In rail, for example, we’ve continued to run train services throughout the lockdowns for key workers; these trains and stations and control centres are all staffed by our own key workers. The value of effective listening and dialogue has been welcomed; our customer surveys now call for emotive responses relating to confidence and concerns, rather than being solely based on service.
With these powerful insights now shared with the communications teams we better-understand public anxieties around travelling; as Cutlip et al note, effective PR starts with listening. By asking our customers to share their concerns about using the rail network we have shaped communications to share the practical updates we’ve made to reassure that we are listening, acknowledge specific concerns and show how we’re working behind-the-scenes to respond and improve. Ultimately, this shows that we understand them, reflecting the processes mapped by Macnamara, which are all interlinked with engagement and become most valuable when becoming part of an organisations’ culture.
While Tench and Moreno suggest that listening is a key knowledge area during crisis, the pandemic has shown that comms needs to go further than simply monitoring trends or risks and shift to focusing on problem-solving and action.
Arguably, we are seeing changes in outputs too; a BBC news reporter recently told me, “We would never have accepted Zoom quality [for TV news] – and now you see it in every story… We’re doing things that would have been considered unbroadcastable (sic) a year ago!”
And while I may not agree that their outputs have slipped, I found this interesting; perhaps the way we do things in comms will change forever – the advent of video calls undoubtedly makes it ‘easier’ to secure a media opportunity. We’ve continued to adapt and certainly the bar for acceptable imagery has fluctuated during the pandemic – the people on the ground have always been our greatest assets but our reliance on them has increased exponentially.
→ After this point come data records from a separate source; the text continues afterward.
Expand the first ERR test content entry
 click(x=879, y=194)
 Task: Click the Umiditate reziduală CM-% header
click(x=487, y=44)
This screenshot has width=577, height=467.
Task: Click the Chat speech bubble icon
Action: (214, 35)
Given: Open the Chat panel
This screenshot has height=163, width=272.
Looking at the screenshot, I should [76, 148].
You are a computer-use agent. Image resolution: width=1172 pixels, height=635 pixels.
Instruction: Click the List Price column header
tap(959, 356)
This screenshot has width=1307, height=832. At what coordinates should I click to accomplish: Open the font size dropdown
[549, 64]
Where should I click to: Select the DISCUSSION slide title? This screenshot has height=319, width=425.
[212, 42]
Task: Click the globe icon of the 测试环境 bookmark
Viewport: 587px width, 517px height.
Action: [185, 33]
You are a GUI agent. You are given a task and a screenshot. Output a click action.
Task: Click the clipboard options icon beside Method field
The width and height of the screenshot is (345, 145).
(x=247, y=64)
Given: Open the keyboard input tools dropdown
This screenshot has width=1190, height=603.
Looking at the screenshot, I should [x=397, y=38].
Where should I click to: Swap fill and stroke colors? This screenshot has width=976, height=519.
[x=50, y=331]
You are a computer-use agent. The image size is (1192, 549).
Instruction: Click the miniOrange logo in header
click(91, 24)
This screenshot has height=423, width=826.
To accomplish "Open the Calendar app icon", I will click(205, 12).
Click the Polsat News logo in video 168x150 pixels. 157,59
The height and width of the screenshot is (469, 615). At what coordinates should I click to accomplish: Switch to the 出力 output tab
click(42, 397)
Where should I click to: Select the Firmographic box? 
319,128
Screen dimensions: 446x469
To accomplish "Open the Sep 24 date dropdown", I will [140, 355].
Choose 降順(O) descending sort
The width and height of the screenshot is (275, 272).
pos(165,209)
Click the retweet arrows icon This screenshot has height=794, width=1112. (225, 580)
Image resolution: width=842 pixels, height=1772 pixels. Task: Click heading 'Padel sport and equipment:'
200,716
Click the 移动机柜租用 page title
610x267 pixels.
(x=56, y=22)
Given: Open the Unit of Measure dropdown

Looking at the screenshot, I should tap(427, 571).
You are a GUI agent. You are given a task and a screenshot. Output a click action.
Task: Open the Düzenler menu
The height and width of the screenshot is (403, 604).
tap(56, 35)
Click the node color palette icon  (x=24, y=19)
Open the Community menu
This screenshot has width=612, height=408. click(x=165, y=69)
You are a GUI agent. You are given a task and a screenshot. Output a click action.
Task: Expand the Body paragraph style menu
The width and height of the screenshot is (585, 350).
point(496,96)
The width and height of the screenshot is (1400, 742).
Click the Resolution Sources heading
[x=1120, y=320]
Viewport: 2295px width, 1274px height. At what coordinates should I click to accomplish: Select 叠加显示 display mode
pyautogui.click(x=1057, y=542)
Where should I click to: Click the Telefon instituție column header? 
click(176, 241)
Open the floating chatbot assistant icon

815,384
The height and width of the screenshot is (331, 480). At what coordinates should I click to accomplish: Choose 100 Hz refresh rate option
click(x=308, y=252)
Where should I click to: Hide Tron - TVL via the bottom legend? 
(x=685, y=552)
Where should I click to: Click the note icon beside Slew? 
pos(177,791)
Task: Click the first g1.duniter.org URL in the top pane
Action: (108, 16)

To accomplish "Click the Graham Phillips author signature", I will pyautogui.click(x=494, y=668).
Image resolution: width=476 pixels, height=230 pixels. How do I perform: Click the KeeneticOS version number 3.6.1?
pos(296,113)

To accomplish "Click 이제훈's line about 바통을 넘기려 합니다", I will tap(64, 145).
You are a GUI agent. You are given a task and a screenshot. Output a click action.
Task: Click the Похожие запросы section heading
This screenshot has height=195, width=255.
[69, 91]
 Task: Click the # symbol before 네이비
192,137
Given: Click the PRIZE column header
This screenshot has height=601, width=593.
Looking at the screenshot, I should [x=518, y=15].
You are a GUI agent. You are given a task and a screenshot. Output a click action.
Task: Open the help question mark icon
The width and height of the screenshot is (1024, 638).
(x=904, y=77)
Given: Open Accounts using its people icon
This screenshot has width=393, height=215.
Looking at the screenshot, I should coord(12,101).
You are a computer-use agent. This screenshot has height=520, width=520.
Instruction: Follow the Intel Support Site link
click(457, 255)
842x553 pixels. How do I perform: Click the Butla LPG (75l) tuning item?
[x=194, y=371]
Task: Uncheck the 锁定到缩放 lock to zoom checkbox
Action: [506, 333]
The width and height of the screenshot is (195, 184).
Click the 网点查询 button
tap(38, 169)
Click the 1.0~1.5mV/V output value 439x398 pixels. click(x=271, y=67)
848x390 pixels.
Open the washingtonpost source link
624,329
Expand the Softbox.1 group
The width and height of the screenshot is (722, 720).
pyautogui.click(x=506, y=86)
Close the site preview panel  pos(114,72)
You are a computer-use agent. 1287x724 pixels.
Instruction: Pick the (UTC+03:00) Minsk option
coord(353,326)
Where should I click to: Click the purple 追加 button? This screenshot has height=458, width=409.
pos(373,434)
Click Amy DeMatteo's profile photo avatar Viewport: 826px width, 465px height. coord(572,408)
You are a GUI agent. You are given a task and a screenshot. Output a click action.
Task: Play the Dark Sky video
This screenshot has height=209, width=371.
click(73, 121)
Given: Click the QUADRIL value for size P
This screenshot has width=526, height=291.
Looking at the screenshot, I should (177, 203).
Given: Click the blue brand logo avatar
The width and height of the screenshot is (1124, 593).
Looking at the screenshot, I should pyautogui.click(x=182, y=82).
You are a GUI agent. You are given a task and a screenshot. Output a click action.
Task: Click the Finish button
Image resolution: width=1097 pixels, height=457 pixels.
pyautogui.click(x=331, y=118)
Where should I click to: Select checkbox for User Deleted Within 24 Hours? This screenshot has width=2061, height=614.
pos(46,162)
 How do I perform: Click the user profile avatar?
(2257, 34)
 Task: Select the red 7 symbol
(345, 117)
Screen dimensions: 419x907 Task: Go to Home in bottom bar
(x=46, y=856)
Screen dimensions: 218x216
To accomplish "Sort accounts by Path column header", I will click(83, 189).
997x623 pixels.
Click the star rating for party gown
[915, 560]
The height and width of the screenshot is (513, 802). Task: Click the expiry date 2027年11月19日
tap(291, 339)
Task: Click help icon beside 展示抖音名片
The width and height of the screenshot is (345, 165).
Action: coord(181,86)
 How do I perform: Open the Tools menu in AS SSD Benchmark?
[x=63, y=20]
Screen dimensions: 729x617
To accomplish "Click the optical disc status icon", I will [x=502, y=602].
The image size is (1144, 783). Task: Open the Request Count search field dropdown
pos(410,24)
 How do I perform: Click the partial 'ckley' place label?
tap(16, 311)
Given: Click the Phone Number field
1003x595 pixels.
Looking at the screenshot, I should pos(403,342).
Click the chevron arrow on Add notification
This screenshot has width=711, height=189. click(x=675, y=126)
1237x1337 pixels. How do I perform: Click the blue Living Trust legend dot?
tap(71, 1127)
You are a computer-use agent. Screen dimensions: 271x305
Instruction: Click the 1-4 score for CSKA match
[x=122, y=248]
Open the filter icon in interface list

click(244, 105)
What’s key as we stride toward the ‘new normal’ is ensuring we do not take this support for granted and continue to champion them in communications work.
These practical changes have also impacted the transactional relationship with journalists; PR is increasingly being viewed as an information subsidy, as noted by Currah, but this reliance for assets has only been exacerbated by the pandemic with less access to real-life people. With journalists also acting as content providers, perhaps there are days of even closer relationships ahead?
But what’s next – we cannot continue to operate in crisis at pace forever and are now hopeful that we can turn our focus to recovery.
News from the PR world in February from Publicis Groupe could be seen as a sign of industry encouragement; Publicis is handing back salary sacrifices taken during the height of the Covid-19 pandemic to 6,000 of its higher-earning employees, as well boosting the annual bonus pool after the company performed better than expected in 2020.
Perhaps this is an early indication that there’s light at the end of the crisis communications tunnel, with the huge amount achieved during this awful year for humanity starting to be recognised. Whist we’ve faced a year of loss, uncertainty and lockdowns, I hope the pandemic will see communications professionals shift to become a more flexible, human-championing profession, fostering increasingly genuine relationships with stakeholders after tirelessly proving the value of sharing the real faces and voices of their organisations throughout the pandemic.